Aim of the task >> The first line of the entries below, the line containing "Given: Click the Status column header", and every line between them should be repeated exactly, and nothing else.

::: Provided information :::

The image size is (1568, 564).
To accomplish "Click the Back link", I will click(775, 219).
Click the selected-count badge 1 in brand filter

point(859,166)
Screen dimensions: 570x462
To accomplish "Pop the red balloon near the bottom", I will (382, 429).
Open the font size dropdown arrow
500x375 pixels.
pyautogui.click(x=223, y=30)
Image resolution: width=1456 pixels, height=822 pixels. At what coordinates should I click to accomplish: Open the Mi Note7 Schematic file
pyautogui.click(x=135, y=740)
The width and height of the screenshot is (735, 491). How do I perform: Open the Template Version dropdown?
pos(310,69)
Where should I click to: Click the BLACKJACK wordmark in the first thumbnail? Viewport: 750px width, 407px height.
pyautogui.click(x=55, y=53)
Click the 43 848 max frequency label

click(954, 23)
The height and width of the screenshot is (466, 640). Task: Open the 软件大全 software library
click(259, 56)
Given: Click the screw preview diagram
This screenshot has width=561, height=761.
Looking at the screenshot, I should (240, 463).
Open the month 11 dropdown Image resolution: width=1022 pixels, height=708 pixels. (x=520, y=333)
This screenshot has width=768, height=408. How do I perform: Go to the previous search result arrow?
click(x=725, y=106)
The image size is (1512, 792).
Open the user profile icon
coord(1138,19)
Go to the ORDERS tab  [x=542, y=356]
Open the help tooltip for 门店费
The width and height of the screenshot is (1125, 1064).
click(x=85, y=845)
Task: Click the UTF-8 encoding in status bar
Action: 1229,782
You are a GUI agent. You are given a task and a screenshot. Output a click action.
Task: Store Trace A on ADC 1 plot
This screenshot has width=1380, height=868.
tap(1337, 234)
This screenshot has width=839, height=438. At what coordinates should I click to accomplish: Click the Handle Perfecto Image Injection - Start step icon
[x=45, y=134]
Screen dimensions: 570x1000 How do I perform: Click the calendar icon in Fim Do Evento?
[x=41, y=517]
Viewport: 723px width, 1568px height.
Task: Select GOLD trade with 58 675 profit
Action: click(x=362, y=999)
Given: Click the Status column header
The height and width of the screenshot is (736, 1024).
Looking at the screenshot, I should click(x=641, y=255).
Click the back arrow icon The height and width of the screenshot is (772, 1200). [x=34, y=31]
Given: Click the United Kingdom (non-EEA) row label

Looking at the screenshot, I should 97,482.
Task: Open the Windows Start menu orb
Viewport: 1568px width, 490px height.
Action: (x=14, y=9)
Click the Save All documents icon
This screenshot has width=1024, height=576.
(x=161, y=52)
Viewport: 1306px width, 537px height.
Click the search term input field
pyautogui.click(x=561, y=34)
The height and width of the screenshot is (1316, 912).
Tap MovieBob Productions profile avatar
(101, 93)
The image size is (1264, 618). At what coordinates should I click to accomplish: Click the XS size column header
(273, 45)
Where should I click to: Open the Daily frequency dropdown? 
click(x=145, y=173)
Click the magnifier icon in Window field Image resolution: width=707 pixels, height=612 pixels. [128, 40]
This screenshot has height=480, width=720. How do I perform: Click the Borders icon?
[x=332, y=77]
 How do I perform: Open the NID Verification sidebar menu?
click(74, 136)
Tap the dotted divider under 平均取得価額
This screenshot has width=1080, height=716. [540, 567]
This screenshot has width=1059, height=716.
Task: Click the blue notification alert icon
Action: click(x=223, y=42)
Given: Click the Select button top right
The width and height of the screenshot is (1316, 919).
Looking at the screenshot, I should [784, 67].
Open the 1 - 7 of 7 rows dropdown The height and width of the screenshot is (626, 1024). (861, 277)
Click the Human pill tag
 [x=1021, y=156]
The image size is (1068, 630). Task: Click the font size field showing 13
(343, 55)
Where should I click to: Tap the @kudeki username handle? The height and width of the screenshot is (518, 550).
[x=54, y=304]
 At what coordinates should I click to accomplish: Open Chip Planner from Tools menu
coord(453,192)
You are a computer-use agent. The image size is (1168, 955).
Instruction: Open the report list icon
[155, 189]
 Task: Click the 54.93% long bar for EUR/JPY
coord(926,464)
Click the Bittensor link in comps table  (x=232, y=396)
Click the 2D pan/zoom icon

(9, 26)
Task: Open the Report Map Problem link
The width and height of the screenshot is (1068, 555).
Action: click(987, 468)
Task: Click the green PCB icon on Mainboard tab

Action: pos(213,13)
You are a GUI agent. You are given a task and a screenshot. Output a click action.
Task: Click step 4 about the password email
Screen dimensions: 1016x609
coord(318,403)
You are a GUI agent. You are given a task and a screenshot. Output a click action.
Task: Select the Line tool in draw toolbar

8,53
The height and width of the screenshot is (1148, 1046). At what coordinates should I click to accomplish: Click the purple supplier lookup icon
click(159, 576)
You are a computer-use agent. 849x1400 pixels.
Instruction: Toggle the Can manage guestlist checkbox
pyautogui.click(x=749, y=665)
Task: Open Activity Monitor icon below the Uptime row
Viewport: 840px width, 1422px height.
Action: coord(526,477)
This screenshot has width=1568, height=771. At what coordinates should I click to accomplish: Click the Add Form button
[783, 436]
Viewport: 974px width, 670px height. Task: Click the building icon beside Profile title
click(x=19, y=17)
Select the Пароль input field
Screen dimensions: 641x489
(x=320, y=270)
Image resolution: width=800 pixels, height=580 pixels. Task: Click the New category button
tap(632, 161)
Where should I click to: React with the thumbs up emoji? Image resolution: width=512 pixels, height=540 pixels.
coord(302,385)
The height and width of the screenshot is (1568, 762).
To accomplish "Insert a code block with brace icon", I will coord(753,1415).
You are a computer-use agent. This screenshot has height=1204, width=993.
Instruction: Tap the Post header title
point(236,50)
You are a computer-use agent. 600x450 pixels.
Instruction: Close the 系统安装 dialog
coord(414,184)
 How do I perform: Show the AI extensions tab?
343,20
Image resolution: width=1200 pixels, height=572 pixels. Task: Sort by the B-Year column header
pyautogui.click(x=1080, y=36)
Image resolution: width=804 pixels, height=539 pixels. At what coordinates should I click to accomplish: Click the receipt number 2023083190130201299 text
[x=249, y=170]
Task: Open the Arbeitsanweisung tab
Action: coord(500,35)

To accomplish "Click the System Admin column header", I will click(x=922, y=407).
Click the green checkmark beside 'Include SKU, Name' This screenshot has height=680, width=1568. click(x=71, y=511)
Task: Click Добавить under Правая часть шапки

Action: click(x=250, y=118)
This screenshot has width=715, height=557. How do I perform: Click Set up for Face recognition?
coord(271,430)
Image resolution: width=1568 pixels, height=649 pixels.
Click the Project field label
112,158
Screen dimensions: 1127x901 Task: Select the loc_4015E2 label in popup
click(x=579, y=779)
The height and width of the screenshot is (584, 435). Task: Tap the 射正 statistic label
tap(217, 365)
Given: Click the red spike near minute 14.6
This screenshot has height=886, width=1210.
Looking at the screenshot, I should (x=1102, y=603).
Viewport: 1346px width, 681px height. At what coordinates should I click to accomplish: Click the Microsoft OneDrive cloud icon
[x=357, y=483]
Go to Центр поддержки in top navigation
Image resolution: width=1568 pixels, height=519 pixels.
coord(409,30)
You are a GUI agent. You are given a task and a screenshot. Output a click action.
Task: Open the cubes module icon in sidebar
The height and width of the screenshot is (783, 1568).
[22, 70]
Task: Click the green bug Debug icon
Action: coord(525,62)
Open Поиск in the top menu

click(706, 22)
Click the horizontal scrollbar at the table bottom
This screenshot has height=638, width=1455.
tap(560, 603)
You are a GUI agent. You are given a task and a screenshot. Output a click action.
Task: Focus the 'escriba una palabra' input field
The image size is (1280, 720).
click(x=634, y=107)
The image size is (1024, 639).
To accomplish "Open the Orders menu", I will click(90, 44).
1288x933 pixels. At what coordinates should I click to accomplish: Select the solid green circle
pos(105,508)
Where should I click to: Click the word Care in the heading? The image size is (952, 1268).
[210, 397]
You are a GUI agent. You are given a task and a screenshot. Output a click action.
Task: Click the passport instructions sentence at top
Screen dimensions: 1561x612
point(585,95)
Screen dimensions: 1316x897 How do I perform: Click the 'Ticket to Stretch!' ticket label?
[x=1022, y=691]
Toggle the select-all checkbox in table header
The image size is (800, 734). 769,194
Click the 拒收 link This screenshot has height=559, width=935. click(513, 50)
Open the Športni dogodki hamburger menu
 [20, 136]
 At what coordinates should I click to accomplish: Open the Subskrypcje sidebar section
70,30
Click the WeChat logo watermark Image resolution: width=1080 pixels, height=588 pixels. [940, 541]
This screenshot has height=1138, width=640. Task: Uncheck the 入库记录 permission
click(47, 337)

:::

Task output >>
The image size is (1568, 564).
To accomplish "Click the Back link", I will click(775, 219).
Click the selected-count badge 1 in brand filter

point(859,166)
Screen dimensions: 570x462
To accomplish "Pop the red balloon near the bottom", I will (382, 429).
Open the font size dropdown arrow
500x375 pixels.
pyautogui.click(x=223, y=30)
Image resolution: width=1456 pixels, height=822 pixels. At what coordinates should I click to accomplish: Open the Mi Note7 Schematic file
pyautogui.click(x=135, y=740)
The width and height of the screenshot is (735, 491). How do I perform: Open the Template Version dropdown?
pos(310,69)
Where should I click to: Click the BLACKJACK wordmark in the first thumbnail? Viewport: 750px width, 407px height.
pyautogui.click(x=55, y=53)
Click the 43 848 max frequency label

click(954, 23)
The height and width of the screenshot is (466, 640). Task: Open the 软件大全 software library
click(259, 56)
Given: Click the screw preview diagram
This screenshot has width=561, height=761.
Looking at the screenshot, I should (240, 463).
Open the month 11 dropdown Image resolution: width=1022 pixels, height=708 pixels. (x=520, y=333)
This screenshot has width=768, height=408. How do I perform: Go to the previous search result arrow?
click(x=725, y=106)
The image size is (1512, 792).
Open the user profile icon
coord(1138,19)
Go to the ORDERS tab  [x=542, y=356]
Open the help tooltip for 门店费
The width and height of the screenshot is (1125, 1064).
click(x=85, y=845)
Task: Click the UTF-8 encoding in status bar
Action: 1229,782
You are a GUI agent. You are given a task and a screenshot. Output a click action.
Task: Store Trace A on ADC 1 plot
This screenshot has width=1380, height=868.
tap(1337, 234)
This screenshot has width=839, height=438. At what coordinates should I click to accomplish: Click the Handle Perfecto Image Injection - Start step icon
[x=45, y=134]
Screen dimensions: 570x1000 How do I perform: Click the calendar icon in Fim Do Evento?
[x=41, y=517]
Viewport: 723px width, 1568px height.
Task: Select GOLD trade with 58 675 profit
Action: click(x=362, y=999)
Given: Click the Status column header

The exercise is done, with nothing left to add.